Problem statement
In how many lines of the records does "beside" appear? Answer with one number.

Material provided Block Start

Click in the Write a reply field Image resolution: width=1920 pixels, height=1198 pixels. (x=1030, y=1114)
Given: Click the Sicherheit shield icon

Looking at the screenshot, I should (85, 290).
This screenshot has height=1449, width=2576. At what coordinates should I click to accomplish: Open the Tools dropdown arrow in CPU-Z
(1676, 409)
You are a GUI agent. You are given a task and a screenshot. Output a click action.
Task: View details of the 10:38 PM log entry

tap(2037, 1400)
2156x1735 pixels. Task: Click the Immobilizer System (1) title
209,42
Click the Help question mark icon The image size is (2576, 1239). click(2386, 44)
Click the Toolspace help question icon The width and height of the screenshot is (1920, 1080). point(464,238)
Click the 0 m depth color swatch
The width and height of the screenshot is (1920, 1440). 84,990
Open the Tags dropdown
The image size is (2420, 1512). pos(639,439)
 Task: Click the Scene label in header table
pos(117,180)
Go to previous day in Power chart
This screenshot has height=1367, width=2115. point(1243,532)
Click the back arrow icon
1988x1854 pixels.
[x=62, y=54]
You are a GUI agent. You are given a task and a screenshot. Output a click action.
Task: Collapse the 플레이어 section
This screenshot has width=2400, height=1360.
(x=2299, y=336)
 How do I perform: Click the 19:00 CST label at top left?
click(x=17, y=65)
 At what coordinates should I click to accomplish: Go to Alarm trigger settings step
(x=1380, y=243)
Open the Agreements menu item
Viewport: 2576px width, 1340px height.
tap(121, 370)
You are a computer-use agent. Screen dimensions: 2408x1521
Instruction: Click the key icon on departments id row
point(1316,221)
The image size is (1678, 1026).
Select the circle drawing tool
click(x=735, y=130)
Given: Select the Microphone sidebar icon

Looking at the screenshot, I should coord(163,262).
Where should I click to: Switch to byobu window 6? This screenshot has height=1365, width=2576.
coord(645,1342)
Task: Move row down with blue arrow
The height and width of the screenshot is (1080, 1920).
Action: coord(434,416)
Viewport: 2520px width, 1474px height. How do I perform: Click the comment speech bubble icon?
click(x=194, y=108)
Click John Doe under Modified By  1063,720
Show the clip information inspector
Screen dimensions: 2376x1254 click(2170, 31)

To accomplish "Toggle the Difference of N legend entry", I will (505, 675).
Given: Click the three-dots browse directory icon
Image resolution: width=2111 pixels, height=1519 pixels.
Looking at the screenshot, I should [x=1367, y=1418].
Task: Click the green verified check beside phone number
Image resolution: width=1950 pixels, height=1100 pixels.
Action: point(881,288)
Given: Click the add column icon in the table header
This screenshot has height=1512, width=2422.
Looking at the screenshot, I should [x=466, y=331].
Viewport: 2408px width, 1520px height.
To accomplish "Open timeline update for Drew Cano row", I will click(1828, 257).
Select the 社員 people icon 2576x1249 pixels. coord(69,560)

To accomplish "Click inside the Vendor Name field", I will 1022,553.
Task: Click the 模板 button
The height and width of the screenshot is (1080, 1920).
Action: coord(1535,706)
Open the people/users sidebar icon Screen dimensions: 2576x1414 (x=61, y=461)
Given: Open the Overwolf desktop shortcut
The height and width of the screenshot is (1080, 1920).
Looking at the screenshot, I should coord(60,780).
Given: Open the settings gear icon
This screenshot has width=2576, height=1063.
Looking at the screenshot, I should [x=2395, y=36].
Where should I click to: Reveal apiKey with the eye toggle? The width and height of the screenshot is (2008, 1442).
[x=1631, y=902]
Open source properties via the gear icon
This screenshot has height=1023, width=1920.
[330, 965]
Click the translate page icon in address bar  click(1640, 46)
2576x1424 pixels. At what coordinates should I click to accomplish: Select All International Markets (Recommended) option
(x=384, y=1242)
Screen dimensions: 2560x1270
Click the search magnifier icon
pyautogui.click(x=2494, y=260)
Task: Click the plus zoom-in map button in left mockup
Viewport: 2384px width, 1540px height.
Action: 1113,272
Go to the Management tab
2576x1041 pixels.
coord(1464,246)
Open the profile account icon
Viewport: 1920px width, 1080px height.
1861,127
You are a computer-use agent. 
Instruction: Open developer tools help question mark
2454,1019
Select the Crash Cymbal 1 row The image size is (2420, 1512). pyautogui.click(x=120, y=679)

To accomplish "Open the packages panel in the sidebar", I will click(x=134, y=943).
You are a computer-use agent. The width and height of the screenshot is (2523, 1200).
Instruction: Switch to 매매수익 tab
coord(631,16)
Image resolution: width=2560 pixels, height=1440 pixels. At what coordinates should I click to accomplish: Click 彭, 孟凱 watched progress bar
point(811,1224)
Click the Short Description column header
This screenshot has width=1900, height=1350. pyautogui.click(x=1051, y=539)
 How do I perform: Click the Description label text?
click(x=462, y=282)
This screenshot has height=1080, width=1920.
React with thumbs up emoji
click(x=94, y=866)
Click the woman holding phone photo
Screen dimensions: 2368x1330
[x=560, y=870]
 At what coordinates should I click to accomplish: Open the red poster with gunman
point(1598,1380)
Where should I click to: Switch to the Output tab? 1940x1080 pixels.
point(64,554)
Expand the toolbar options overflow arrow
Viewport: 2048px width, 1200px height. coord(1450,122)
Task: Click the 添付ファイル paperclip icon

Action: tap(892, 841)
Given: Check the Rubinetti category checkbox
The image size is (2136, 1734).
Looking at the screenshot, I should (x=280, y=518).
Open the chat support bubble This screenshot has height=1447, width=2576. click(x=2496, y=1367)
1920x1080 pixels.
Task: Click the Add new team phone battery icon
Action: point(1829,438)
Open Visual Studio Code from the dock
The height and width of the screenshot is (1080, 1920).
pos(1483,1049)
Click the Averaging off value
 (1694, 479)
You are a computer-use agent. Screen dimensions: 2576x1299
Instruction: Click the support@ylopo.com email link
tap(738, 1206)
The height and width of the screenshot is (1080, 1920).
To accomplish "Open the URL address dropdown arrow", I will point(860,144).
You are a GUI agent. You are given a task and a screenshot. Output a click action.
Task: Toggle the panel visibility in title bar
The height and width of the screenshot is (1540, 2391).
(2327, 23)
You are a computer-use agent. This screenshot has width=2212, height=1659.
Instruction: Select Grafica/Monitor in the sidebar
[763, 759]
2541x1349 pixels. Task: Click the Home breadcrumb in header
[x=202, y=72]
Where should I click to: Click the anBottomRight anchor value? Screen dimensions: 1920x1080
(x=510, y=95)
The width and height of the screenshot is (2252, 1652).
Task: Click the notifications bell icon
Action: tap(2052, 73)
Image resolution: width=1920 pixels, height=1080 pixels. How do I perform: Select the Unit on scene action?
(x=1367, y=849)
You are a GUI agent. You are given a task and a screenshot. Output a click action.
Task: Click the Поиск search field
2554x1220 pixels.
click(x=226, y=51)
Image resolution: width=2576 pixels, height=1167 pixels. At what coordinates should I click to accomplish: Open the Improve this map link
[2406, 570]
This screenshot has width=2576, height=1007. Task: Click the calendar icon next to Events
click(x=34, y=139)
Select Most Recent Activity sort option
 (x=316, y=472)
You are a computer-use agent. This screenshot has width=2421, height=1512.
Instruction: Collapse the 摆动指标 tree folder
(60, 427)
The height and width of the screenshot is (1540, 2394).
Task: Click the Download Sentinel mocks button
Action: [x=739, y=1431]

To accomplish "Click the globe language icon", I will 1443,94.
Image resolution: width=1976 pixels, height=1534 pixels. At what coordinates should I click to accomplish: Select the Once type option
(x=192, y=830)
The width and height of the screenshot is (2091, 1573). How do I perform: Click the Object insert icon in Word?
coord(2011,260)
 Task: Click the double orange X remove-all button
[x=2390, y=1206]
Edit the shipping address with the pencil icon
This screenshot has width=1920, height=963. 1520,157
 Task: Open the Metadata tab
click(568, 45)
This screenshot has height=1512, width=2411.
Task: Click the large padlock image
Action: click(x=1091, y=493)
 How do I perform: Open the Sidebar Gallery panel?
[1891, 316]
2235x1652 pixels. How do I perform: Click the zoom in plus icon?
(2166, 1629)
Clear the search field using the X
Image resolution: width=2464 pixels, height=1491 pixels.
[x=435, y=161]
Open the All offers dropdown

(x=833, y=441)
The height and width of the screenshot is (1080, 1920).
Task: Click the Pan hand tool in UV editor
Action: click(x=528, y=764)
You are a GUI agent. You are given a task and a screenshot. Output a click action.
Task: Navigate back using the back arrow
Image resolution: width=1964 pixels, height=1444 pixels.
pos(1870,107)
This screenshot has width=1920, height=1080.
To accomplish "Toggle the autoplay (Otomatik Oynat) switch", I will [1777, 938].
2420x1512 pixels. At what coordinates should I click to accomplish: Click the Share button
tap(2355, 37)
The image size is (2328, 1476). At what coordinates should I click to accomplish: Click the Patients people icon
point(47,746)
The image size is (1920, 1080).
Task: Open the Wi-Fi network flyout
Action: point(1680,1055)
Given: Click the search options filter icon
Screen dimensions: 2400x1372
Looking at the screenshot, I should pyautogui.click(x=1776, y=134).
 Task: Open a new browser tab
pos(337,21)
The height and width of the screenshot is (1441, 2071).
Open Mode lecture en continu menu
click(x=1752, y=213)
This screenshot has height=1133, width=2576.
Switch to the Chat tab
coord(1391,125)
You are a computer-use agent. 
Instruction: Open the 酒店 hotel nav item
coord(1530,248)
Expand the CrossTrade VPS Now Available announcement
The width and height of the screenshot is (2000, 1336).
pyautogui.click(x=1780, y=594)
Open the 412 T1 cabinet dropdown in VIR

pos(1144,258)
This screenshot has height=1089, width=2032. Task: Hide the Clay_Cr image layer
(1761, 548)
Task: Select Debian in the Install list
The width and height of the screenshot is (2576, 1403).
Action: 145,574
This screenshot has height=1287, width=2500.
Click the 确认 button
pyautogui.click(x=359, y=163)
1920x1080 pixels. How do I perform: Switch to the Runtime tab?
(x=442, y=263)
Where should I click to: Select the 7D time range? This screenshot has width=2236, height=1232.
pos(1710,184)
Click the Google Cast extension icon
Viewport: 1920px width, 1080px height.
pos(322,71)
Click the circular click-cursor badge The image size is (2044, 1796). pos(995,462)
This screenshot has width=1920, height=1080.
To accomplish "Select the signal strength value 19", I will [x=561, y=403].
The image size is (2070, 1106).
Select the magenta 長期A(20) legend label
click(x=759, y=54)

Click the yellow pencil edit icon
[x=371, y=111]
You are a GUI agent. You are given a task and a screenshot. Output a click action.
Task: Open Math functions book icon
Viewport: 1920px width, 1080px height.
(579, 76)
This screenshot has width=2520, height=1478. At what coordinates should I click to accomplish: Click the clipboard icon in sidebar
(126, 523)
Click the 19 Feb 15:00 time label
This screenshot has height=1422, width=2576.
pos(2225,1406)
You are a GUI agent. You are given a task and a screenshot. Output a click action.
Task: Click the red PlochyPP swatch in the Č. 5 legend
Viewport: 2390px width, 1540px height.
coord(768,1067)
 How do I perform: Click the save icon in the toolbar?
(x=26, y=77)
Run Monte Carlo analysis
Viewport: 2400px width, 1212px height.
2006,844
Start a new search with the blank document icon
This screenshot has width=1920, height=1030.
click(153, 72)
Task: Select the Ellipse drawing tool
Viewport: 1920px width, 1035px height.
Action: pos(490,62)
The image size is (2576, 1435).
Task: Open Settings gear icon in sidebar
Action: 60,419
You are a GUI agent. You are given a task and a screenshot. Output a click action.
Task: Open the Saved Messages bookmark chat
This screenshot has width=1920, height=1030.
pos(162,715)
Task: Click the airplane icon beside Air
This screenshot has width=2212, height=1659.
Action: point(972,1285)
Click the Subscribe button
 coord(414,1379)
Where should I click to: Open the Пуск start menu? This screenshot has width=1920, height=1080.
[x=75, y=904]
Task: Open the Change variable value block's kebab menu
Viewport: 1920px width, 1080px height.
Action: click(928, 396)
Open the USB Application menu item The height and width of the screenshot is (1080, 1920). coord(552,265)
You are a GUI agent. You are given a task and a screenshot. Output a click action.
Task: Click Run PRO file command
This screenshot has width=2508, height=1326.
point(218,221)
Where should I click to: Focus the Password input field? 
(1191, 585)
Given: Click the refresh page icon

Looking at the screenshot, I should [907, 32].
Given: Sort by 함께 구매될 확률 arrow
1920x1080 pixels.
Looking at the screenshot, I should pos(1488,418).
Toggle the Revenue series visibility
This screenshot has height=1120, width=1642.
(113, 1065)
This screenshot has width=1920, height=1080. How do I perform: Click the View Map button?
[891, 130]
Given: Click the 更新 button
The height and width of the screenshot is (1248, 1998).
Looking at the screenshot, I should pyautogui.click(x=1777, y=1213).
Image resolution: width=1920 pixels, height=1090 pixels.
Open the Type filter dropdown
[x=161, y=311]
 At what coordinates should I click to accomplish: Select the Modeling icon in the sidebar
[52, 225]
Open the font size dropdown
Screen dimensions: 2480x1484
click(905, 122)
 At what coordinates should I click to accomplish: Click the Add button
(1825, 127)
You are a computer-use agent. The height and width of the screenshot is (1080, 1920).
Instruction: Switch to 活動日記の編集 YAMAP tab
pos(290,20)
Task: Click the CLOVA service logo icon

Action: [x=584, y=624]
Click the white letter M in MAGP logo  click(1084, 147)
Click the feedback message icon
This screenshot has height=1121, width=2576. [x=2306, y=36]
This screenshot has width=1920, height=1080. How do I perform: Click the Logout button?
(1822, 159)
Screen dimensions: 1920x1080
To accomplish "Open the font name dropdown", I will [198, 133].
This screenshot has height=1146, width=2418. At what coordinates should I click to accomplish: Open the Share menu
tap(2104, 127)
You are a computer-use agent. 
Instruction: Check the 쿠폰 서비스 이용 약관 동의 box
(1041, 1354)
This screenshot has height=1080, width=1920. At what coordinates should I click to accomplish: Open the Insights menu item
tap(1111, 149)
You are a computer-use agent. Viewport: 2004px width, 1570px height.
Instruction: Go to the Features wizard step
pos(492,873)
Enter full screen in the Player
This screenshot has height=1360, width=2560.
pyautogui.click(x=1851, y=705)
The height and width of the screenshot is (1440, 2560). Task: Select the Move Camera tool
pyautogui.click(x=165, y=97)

Material provided Block End

Expected output
2